On failure: If surface reduction breaks legitimate consumers, the observer-surface matrix is incomplete — legitimate needs are being hidden. Review Step 1 and update the matrix. If randomization causes issues, reduce randomization to non-functional aspects only (timing, headers) and keep functional responses deterministic.
Step 5: Maintain Surface Coherence
Ensure that the dynamic surface remains consistent, debuggable, and maintainable.
- Surface testing:
- Test each observer profile explicitly (does admin see admin surface? does public see public surface?)
- Test surface transitions (what happens when an observer's context changes mid-session?)
- Test surface failure modes (what surface appears if the chromatophore layer fails?)
- Surface documentation:
- Document each observer profile and its surface configuration
- Document the context signals and their effects on surface selection
- Keep documentation in sync with actual behavior (test documentation against reality)
- Debugging support:
- Admin/debug mode reveals which surface profile is active and why
- Logging captures which surface configuration was applied to each request
- Ability to replay a request through a specific surface profile for debugging
- Surface evolution:
- Adding new surface elements: add to the appropriate profiles, test, deploy
- Removing surface elements: deprecation warning period, then removal
- Changing surface behavior: feature flag controlled, progressive rollout
Expected: A maintainable, testable, well-documented surface adaptation system.
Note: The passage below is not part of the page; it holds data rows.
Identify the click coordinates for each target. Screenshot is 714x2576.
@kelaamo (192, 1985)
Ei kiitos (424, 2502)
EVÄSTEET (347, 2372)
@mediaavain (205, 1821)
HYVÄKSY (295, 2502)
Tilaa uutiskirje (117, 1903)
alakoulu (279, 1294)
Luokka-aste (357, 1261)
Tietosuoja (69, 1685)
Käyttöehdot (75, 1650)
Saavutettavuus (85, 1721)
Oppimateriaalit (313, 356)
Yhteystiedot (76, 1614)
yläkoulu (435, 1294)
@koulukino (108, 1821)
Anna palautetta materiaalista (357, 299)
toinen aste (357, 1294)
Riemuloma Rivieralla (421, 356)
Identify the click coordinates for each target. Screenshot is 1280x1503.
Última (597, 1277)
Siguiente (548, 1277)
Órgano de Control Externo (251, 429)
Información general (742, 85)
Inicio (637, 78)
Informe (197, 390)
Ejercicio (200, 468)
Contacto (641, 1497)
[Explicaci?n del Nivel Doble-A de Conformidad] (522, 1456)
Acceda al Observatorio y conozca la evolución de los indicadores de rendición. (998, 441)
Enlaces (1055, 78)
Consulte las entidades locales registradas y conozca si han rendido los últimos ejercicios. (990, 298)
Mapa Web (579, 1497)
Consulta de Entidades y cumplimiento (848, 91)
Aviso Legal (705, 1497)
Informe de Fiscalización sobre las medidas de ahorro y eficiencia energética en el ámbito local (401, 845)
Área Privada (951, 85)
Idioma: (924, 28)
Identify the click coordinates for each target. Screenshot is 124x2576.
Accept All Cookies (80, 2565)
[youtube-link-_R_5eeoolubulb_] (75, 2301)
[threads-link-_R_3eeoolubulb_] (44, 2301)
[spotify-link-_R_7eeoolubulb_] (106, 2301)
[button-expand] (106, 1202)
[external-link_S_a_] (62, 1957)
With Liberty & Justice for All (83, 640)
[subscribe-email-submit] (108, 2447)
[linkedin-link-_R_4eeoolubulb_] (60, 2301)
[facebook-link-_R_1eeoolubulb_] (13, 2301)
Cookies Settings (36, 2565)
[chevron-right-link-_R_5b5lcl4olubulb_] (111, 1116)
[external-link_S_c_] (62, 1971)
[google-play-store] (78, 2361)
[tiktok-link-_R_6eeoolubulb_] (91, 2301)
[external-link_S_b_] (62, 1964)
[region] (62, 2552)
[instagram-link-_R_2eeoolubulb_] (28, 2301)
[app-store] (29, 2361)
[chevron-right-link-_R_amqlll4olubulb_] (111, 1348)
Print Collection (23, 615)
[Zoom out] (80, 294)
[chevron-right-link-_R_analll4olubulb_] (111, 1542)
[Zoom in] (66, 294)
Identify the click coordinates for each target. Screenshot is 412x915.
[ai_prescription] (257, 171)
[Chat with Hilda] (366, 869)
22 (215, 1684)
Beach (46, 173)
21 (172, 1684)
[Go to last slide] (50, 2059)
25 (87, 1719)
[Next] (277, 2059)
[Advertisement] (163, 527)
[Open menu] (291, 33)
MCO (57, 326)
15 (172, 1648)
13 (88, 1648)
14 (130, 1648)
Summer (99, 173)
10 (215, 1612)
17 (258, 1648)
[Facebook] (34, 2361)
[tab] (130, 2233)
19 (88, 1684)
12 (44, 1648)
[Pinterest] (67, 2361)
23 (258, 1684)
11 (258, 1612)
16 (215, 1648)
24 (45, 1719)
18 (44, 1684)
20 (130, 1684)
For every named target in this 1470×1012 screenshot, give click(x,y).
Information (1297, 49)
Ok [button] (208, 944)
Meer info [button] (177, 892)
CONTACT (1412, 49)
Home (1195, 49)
The dynamic nature doesn't compromise the ability to debug, document, or evolve the interfaces.
On failure: If the chromatophore layer becomes a debugging nightmare, add transparency: every response includes a trace header (visible only to admin/debug profile) indicating which surface profile was applied and which context signals determined it.
Validation
- Observer landscape is mapped with surface requirements per observer
- Chromatophore mapping translates context to surface configuration
- Behavioral polymorphism adapts responses to observer context
- Attack surface is minimized for adversarial observers
- Each observer profile is explicitly tested
- Surface failure mode presents a safe default (minimal surface)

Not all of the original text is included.